Wow, C6em: Thank you for an excellent explanation of the ionospheric effects!
Yesterday’s night/day AM radio tuner experiment certainly bears this out – in addition to some of the channels which Burakkucat predicted, at night you start to pick up all kinds of ‘continental’ stuff plus a great deal of other noise.
Thanks, Burakkucat for your noise source map. I am based in the Midlands, not the South East as predicted by Burakkukat (so no need to apply to the feline section of MI5/GCHQ just yet
) but the map also has plenty of dots near where I live, so the logic is spot on.
And I do live in a “rural property with long overhead line sections” as mentioned by c6em.
So you have helped me to understand that … I am fairly near to transmitters broadcasting at problem frequencies and I have a large AM antenna in the form of overhead lines.
I do not think there is much I can do about these fundamental effects, except wait for BT to bring FTTC to my own (small) village. This could be a long wait!

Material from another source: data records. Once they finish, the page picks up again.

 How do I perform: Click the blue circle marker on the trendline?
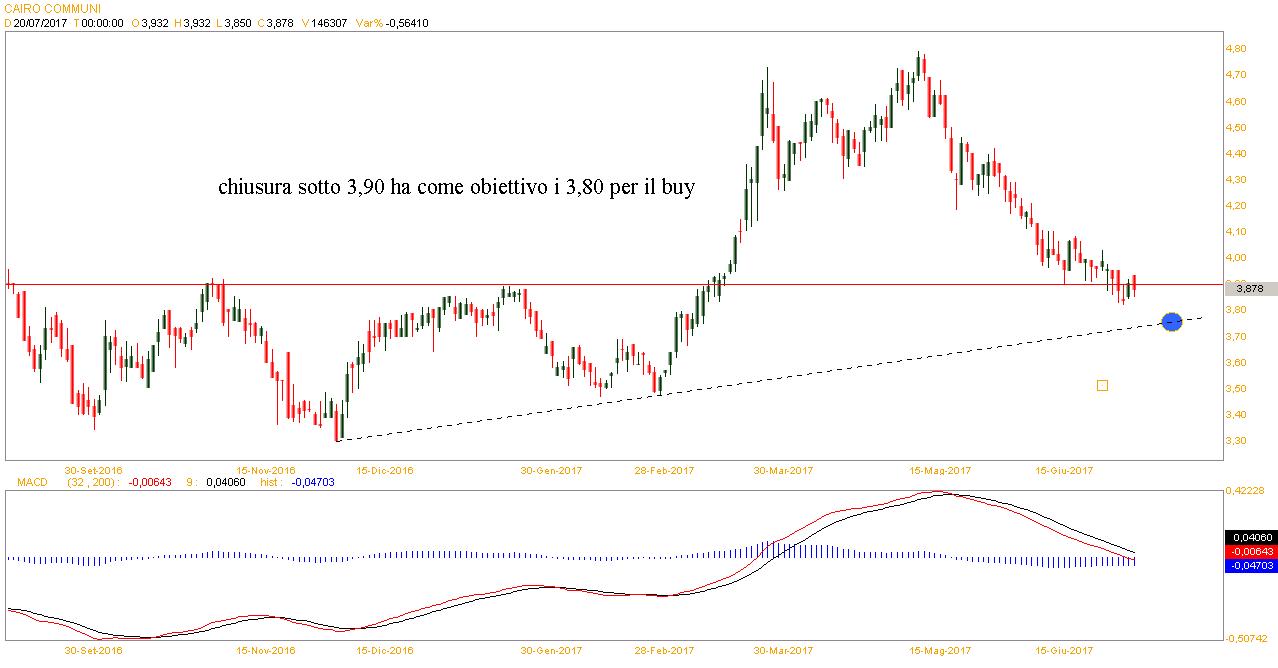(1171, 321)
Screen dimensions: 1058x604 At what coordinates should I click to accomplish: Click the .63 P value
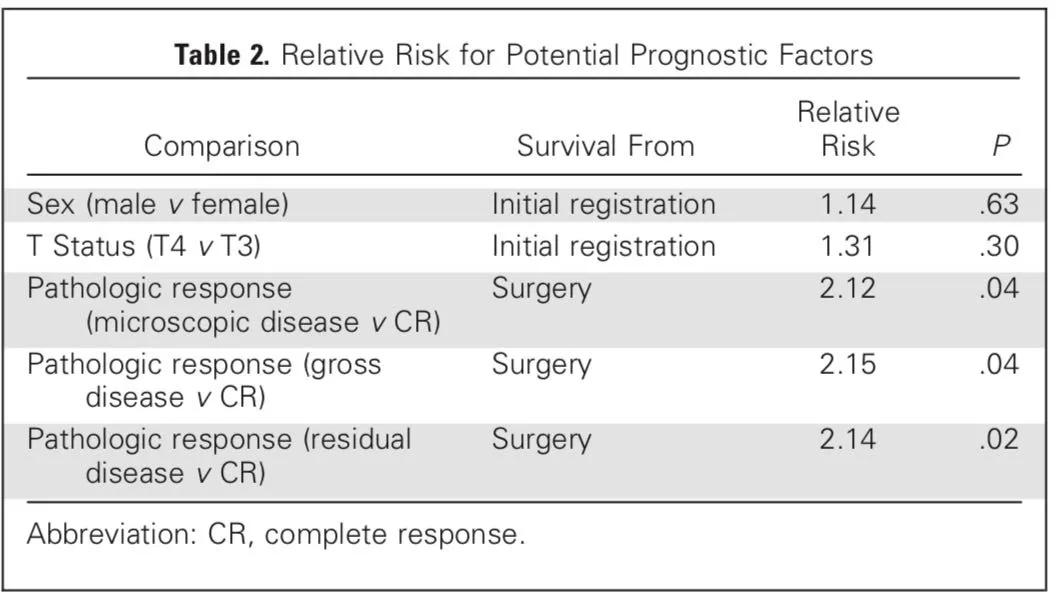tap(999, 205)
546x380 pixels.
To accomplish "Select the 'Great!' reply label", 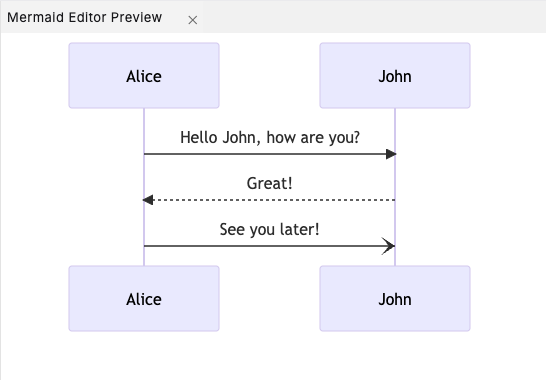I will (270, 184).
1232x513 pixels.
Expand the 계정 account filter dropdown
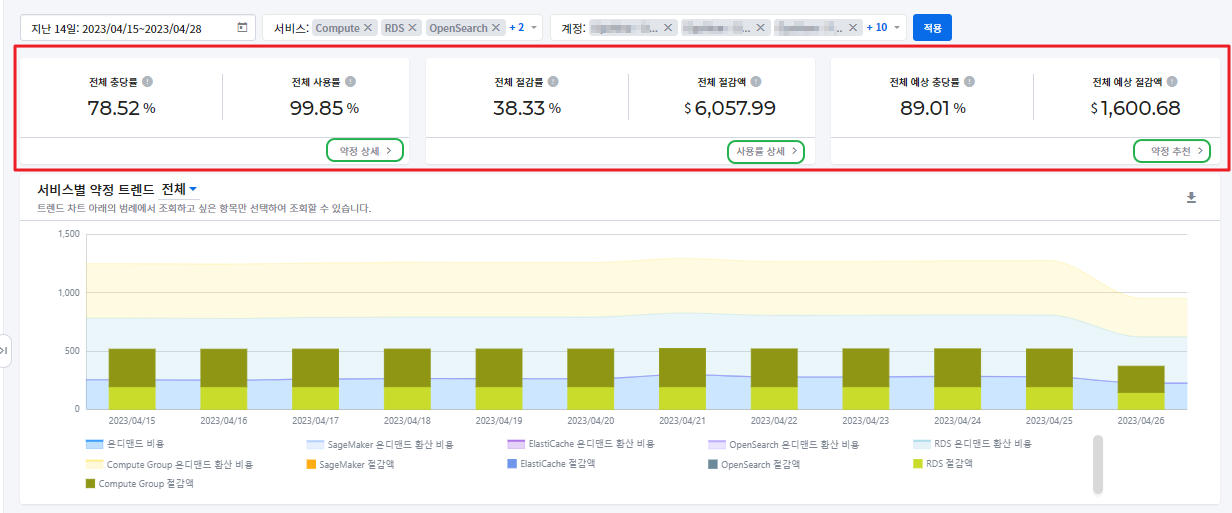(x=896, y=28)
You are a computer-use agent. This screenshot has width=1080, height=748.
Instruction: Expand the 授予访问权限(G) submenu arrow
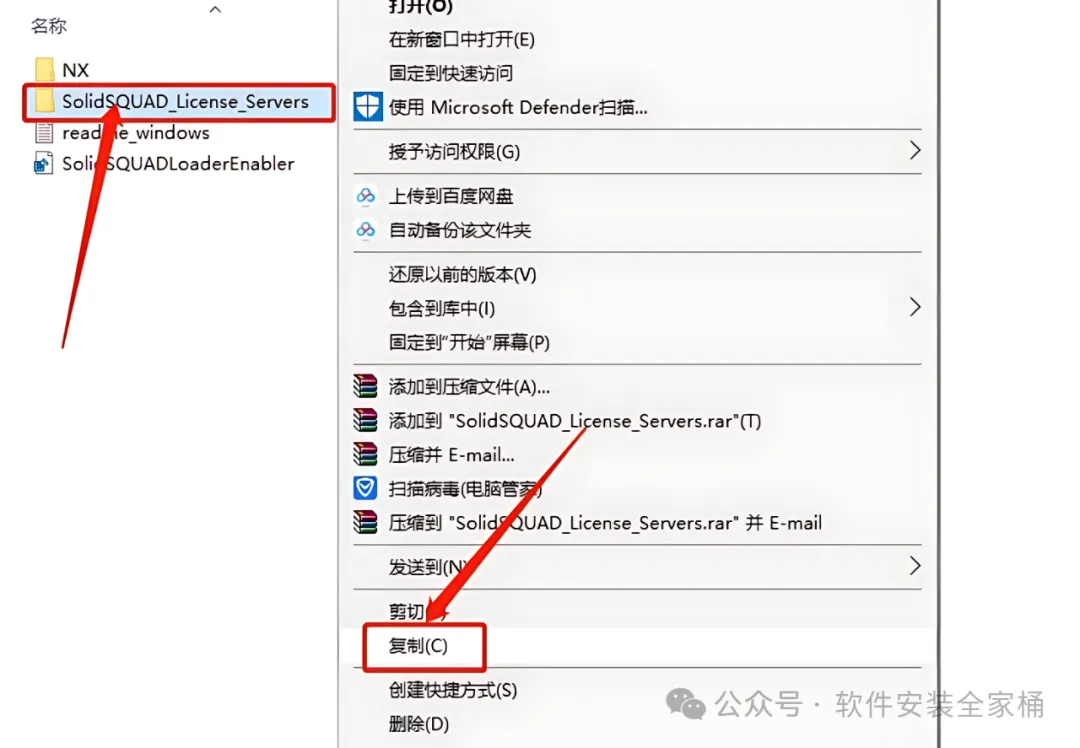tap(915, 150)
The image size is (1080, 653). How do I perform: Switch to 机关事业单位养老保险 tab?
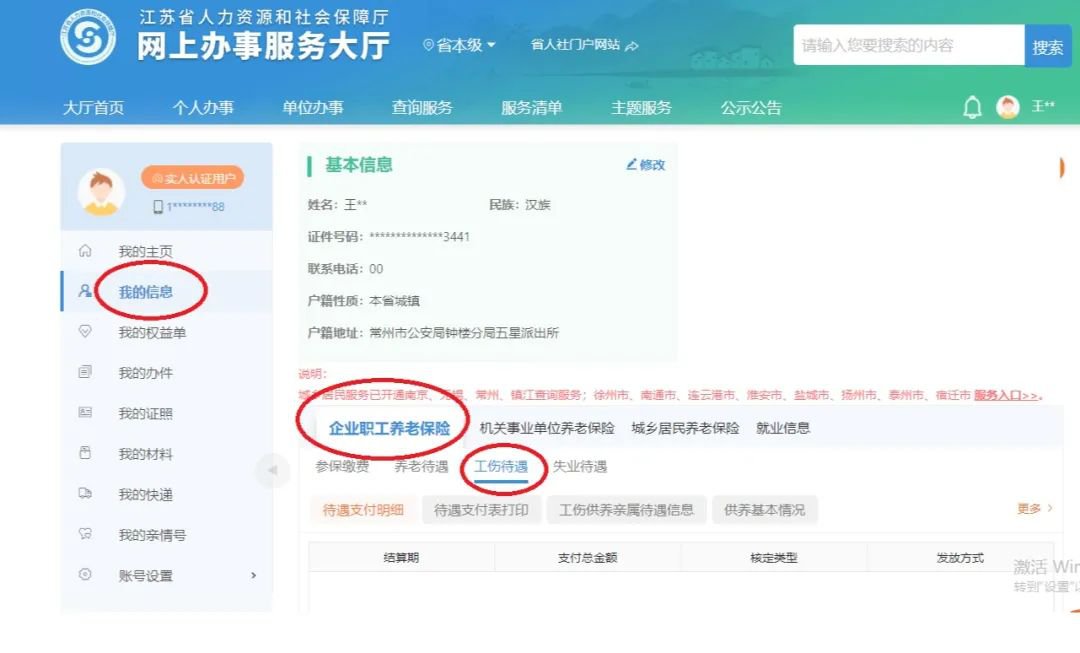[547, 428]
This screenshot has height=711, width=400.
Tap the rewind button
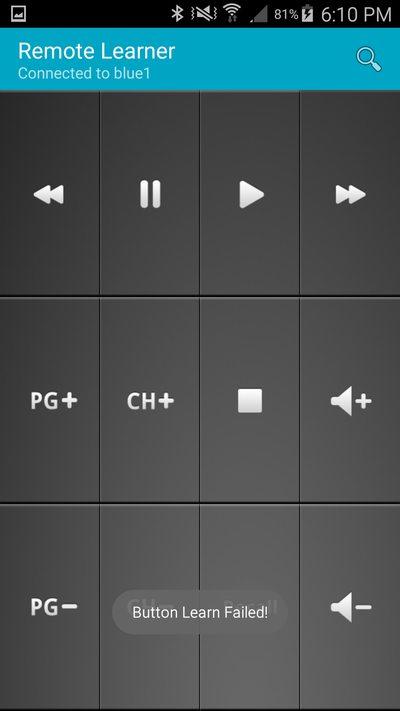pos(49,194)
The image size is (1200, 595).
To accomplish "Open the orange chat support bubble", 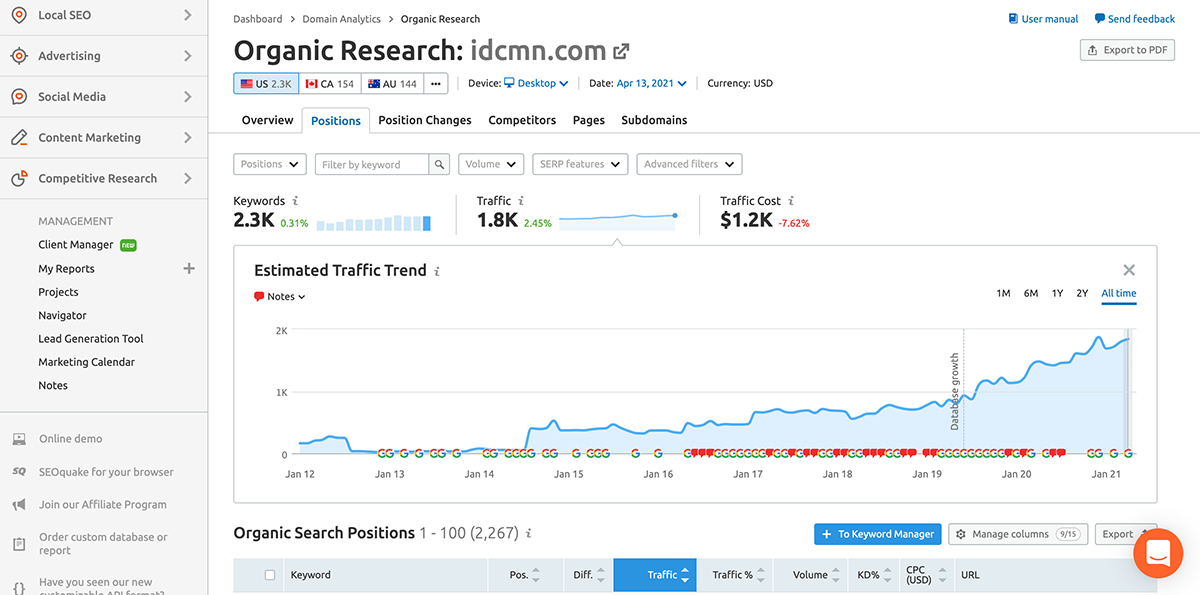I will click(x=1158, y=553).
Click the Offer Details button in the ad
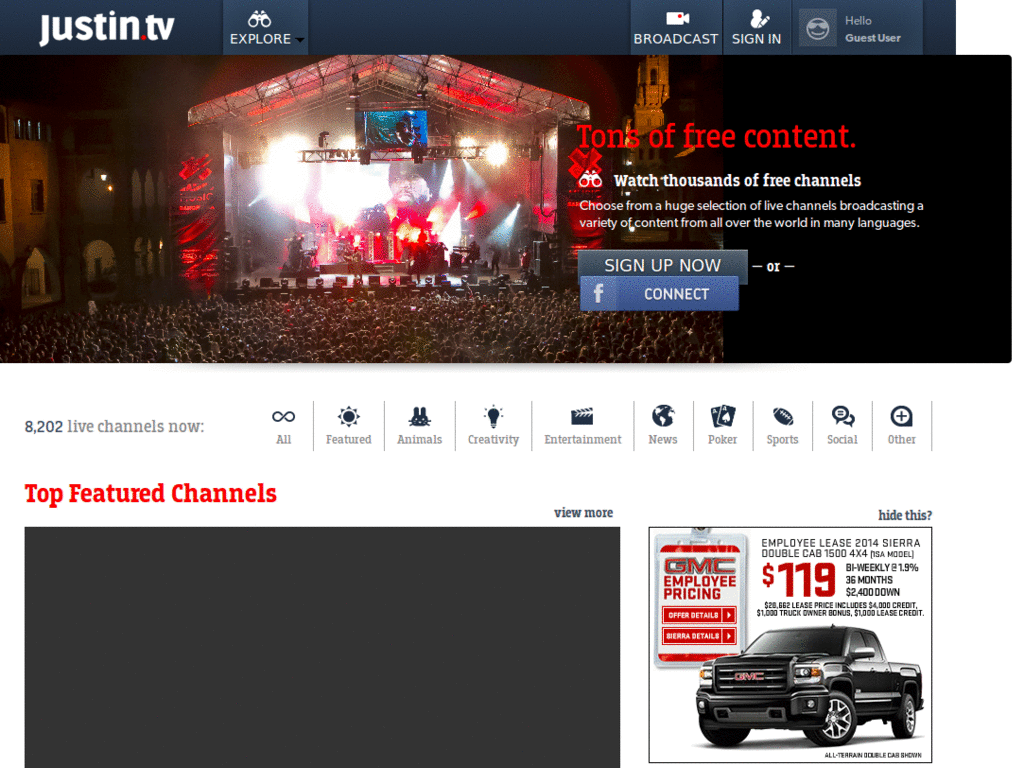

That said I am very happy that my d/s IP profile is now over 6x what it was before I got a modem that allows access to the stats.
I am really grateful to Kitz forum members whose expertise and generous advice showed me how to access the data and what it means. Thank you very much.
This allowed me to convince BT there was an IP Profile problem, (something I’d not been able to do before, despite trying) and it also allowed me to learn a little about how it all works, which to an engineer is always a bonus.
THANK YOU!
By the way, this Zyxel 3300N modem is a nice bit of kit – it works well with BT Infinity and has many excellent features on the LAN/WLAN router side.